States can be invoked in any number of ways:
- through the command line;
- through the internal scheduler;
- or using DTMF commands.
Several states, or personalities, have been pre-programmed to suit your general day-to-day needs:
| State Name | Purpose | Behaviors |
|---|---|---|
| default | Default Mode | This is the default power-up state that generally cleans up any modifications from other states, and puts your system back to a pre-defined running state. This reads values set to default in config.ini and performs a number of sed replacements, and reloads Asterisk. |
| standard | Standard Mode | This is an alternate to the default power-up state and an ideal area for a general static operating state, especially if you don't intend to leverage daytime or nighttime modes with the scheduler. |
| daytime | Daytime Mode | Fit for daytime operations, this is a great place to set all of your behaviors when both system users and control operators are somewhat attentive. |
| nighttime | Nighttime Mode | This scenario is ideal for locking a few things down, adjusting timers, and preparing your system for nighttime operations when the repeater is largely unattended. |
| net | Net Mode | This adds a lot of brevity, changes courtesy tones, relaxes a few timers, and suppresses telemetry and messaging. |
| tactical | Tactical Mode | Similar to net mode, but ideal for tactical operations with adjusted timers and a distinct courtesy tone. |
| weatheralert | Weather Alert | This announces "weather alert" as a tail message, relaxes timers, but maintains normal operations. |
| severeweather | Severe Weather Mode | This changes the courtesy tone, announces "severe weather alert" for a tail message with aggressive timing, suppresses time-out timers, and sends a two-tone page alerting of severe weather. |
| stealth | Stealth Mode | With the exception of required CW ID, this suppresses all telemetry including voice synthesis, courtesy tones, eliminates hang/tail timers, and disables the scheduler. |
| litzalert | Long Tone Zero (LiTZ) Alert | This generates two-tone pages and announcements when the LiTZ command is executed to garner the attention of control operators who may lend assistance. |
| clock | Grandfather Clock | This emulates the CAT-1000 grandfather clock and can be called through the scheduler at the top of every hour. |
This script makes calls into Asterisk to determine current repeater and identifier states, and based upon config.ini and pre-defined behaviors in statekeeper.sh will determine what identifiers it plays, and when.

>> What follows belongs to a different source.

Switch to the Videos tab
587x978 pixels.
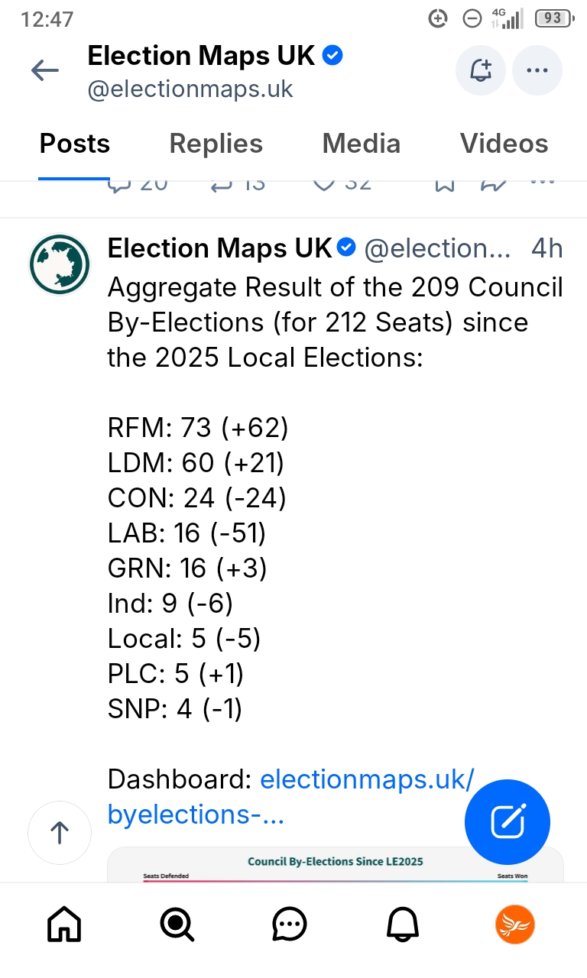click(x=504, y=144)
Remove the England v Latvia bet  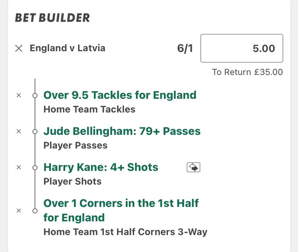click(19, 48)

| Variables | Values | Description & Behaviors (config.ini) |
|---|---|---|
| SPECIALID | 0 or 1 (boolean) | Override all IDs with the Special ID? |
| ROTATEIIDS | 0 or 1 (boolean) | Whether Initial IDs are rotated or not? |
| ROTATEPIDS | 0 or 1 (boolean) | Whether Pending IDs are rotated or not? |
| INITIALID | { 1 .. 3 } (fixed range integer) | Selection of a specific Initial ID. |
| PENDINGID | { 1 .. 5 } (fixed range integer) | Selection of a specific Pending ID. |
This follows statekeeper.sh behavior and adjusts tail messages based upon operational condition and weather conditions. By default, it will rotate in messages for current time and local temperature, if Weather Underground is configured.

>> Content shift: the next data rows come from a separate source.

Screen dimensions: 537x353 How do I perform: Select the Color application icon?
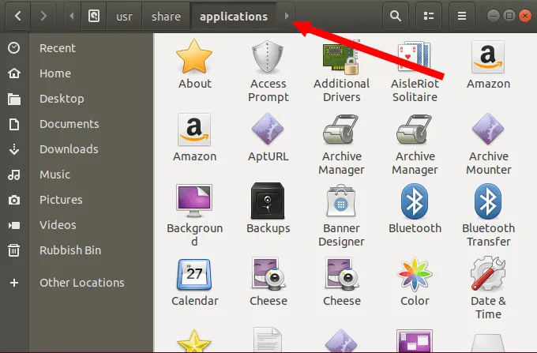[x=415, y=274]
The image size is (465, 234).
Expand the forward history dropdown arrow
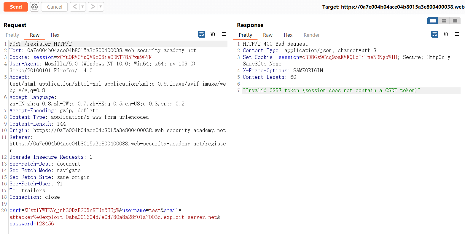pos(101,7)
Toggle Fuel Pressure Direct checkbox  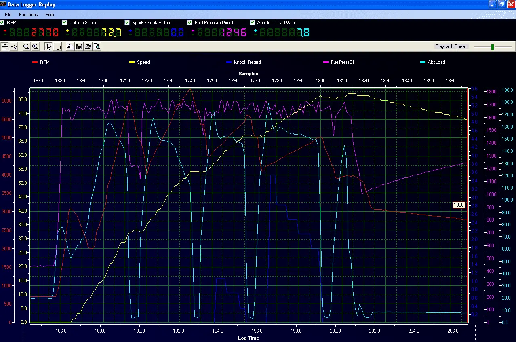click(x=190, y=23)
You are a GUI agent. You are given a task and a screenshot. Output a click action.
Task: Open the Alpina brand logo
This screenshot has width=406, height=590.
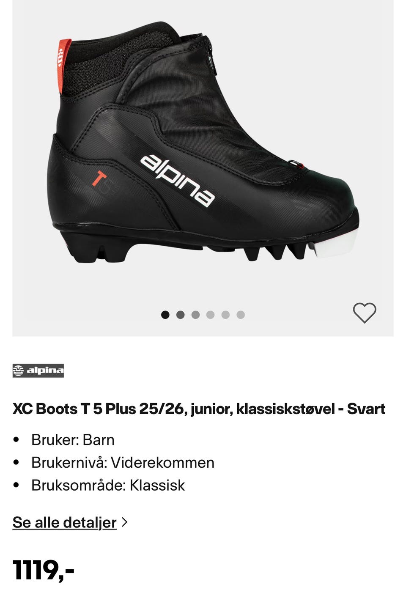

| Variables | Values | Description & Behaviors (config.ini) |
|---|---|---|
| ENABLETAIL | 0 or 1 (boolean) | Whether the tail messages are enabled or not? |
| ENABLETIME | 0 or 1 (boolean) | Whether periodic time announcements are given in tail messages or not? |
| ENABLETEMP | 0 or 1 (boolean) | Whether periodic temperature readings are given in tail messages or not?[^2] |
| ROTATETMSG | 0 or 1 (boolean) | Whether to rotate tail messages or not? |
| TAILMSG | { 1 .. 9 } (fixed range integer) | Selection of a specific tail message. |
This monitors NOAA National Weather Service alerts, if configured for your NWS zone, and will trigger statekeeper.sh to change to a weather alert or severe weather alert, if enabled.
| Variables | Values | Description & Behaviors (config.ini) |
|---|---|---|
| NWSZONE | XXX000 | The default value is invalid and should be replaced with your local NWS zone. NWS Public Forecast Zones |
| NWSFILE | /opt/app_rpt/lib/nwsalerts.out | Explicit file path where weather alerting data is kept for parsing by jq. |
| SEVEREWEATHER | { 0 .. 3 } (fixed range integer) | 0: disables the feature 1: indicates a severe weather alert 2: indicates a weather alert 3: deactivated; conditions are normal |
| RTWXALERT | tails/weather_alert | Relative file path of tail message to be played for routine weather alert. |
| SVWXALERT | tails/severe_weather_alert | Relative file path of tail message to be played for severe weather alert. |
This comprehensive weather monitoring script provides local weather conditions via Weather Underground[^2] and space weather monitoring via NOAA Space Weather Prediction Center (SWPC). All weather data is automatically synthesized into TMS5220 audio messages and made available through message slots.
Features:
- Local Weather Conditions: Temperature, humidity, wind, pressure, precipitation, UV index
- Space Weather Monitoring: Geomagnetic storms, radio blackouts, solar radiation
- UV Index Warnings: Automated alerts for dangerous UV levels (8+)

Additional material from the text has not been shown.